Apollo Expeditions to the Moon|
TRAINING CREWS AND CONTROLLERS
Astronaut training and development of the flight plans and crew procedures were
directed by Deke Slayton. He accomplished these tasks in an outstanding manner.
The training that Deke provided the crews, as well as the training provided the flight
controllers, gave them the capability to react to the unexpected. Quite often it resulted
in unique training devices and equipment. The zero-gravity environment was simulated
by using a modified KC-135 aircraft that flew parabolas, thus creating 20 to 30
seconds of weightlessness. A neutral buoyancy water tank was also used to simulate the
weightless environment. The unique Lunar Landing Training Vehicle (LLTV) was
developed to train the astronauts in controlling the lunar module during the final
phase of its descent and landing. The test flights of the LLTV, for example, saw the
successful emergency ejection of three pilots - Joe Algranti and Stu Present, research
pilots, and Neil Armstrong, the commander of the first lunar landing mission - because
of vehicle failures. Bob Gilruth and I both believed that flying this craft was
more hazardous than flying the actual lunar module.
Astronauts and their instructor take notes on their field
observations during a geology training trip into the Grand
Canyon, in Arizona. Although the rocks that are exposed
at the Grand Canyon do not resemble lunar rocks in any
way, the trip here was an important step in familiarizing
the astronauts with the basics of geology, so that they
could function well as observers and collectors.
Apollo 13 Astronauts Fred Haise and Jim Lovell
observe features of a lava flow near Hilo, Hawaii,
during a geology field training trip. They used such
items of lunar equipment as the handtool carrier behind
them and the Hasselblad cameras mounted on
their chest packs. As fate would have it, this pair did
not have the chance to use their training.

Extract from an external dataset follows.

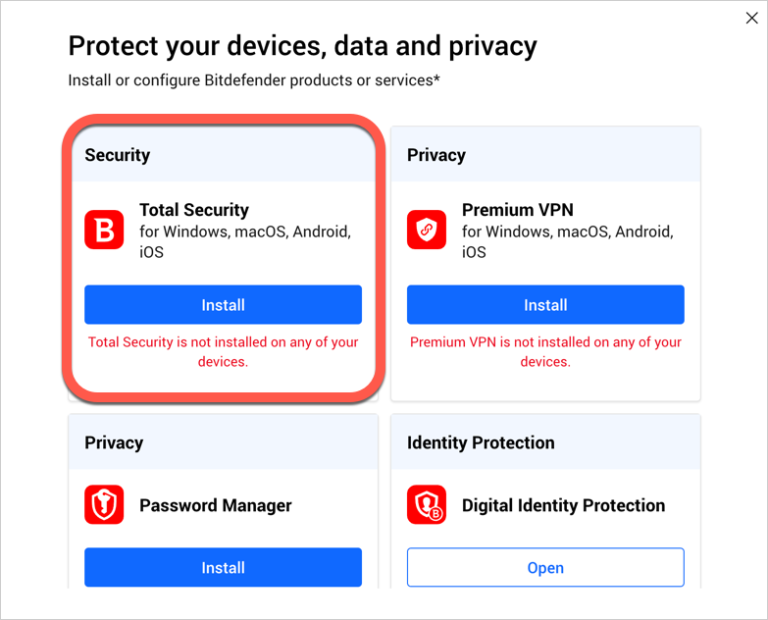Click the Premium VPN shield icon
768x620 pixels.
pyautogui.click(x=427, y=230)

Simulators also had to be developed to provide training for the flight crew in the
operation of the spacecraft. These simulators were tied in with the Mission Control
Center so that an integrated training could be accomplished with the flight controllers.
These simulations allowed the flight crew to train realistically for all phases of the
mission, including the landing itself. Unique display techniques were used with actual
models of each landing site. The models allowed the crew to gain familiarity with the
terrain and recognizable landmarks. Detailed lunar maps that were based primarily
on data provided by the NASA unmanned lunar orbit program were prepared by the
Air Force Information and Charting Service and by the U.S. Geological Survey.

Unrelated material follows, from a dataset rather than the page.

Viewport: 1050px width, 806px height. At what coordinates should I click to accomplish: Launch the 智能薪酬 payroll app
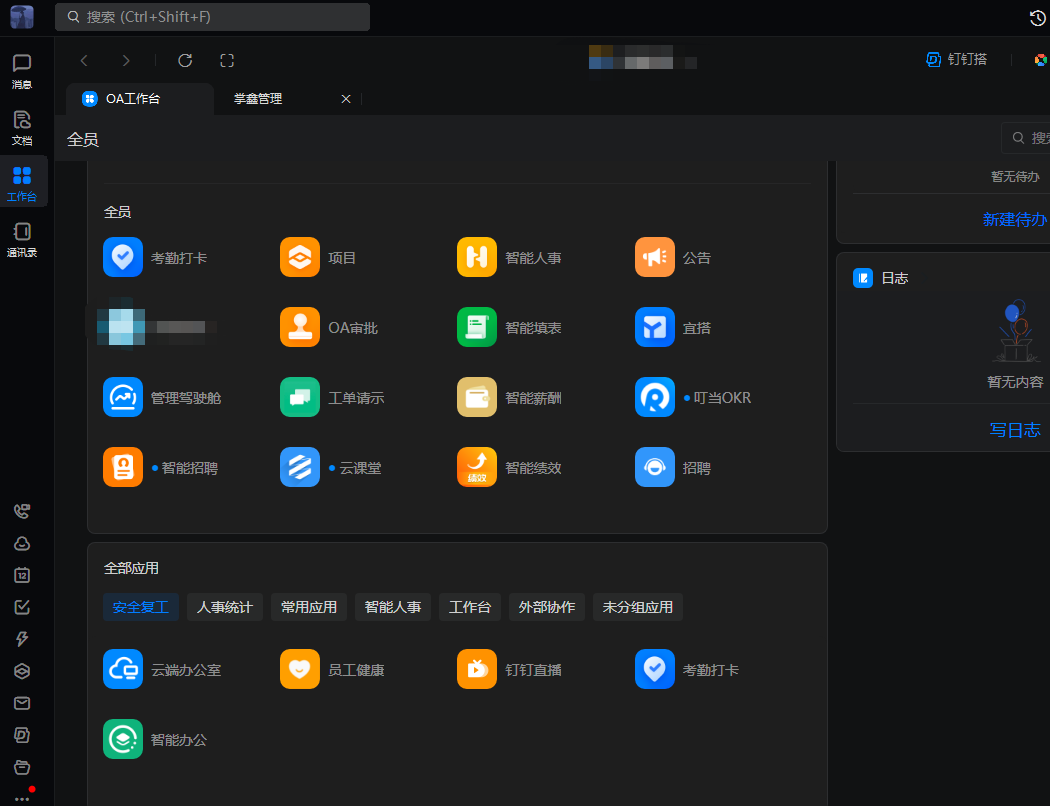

As the system matured after Apollo 11, greater emphasis was placed on scientific
training and on ensuring that the astronauts were prepared to perform scientific experiments
when they arrived on the Moon. Prominent scientists both from within the
government and from universities throughout the country offered their time and talent
to ensure that the crew and the Operations Team were adequately trained to perform
the demanding scientitic tasks. During the mission, they also participated as members
of the Operations Team. Apollo brought a new aspect to spaceflight as man on the
surface of the Moon worked in conjunction with a science team on Earth that capitalized
on his observations, judgments, and abilities. They assessed his comments and
evaluations, and modified the science planning and objectives in real time. This was
not accomplished, however, without moments of frustration and anguish during the
early flights, when the acceptability of the spacecraft and its systems was yet to be
proved. During the later lunar missions, the crew and the Operations Team were
working with proven procedures and a proven spacecraft, and the capabilities of the
science organization were effectively integrated in the performance of the missions.

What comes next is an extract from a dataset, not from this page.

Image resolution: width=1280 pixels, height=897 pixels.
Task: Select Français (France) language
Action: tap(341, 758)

Although it was past 2 a.m., a crowd of
more than 2000 people was on hand at Ellington
Air Force Base to welcome the members
of the Apollo 8 crew back home. Astronauts
Frank Borman, James Lovell, and William
Anders had just flown to Houston from the
Pacific recovery area by way of Hawaii. The
three crewmen of the first manned lunar-orbit
mission are standing at the microphones in the
center of the picture.
Apollo 8 crewman Frank Borman gets a
warm greeting from Robert Gilruth, the
Manned Spacecraft Center Director, upon his
arrival at Ellington Air Force Base, just outside
Houston. Looking on is Edwin Borman, the
astronaut's 15-year-old son. William Anders
and his family are in the background.
As a means of saying thanks, on March 5, 1973, this group of scientists held a
dinner for a number of the program and operations personnel they had worked with
over the years. The events of that night clearly showed how well this relationship had
developed. As late as 1969, there were very few that would have been brave enough to
predict such a dinner would have ever occurred.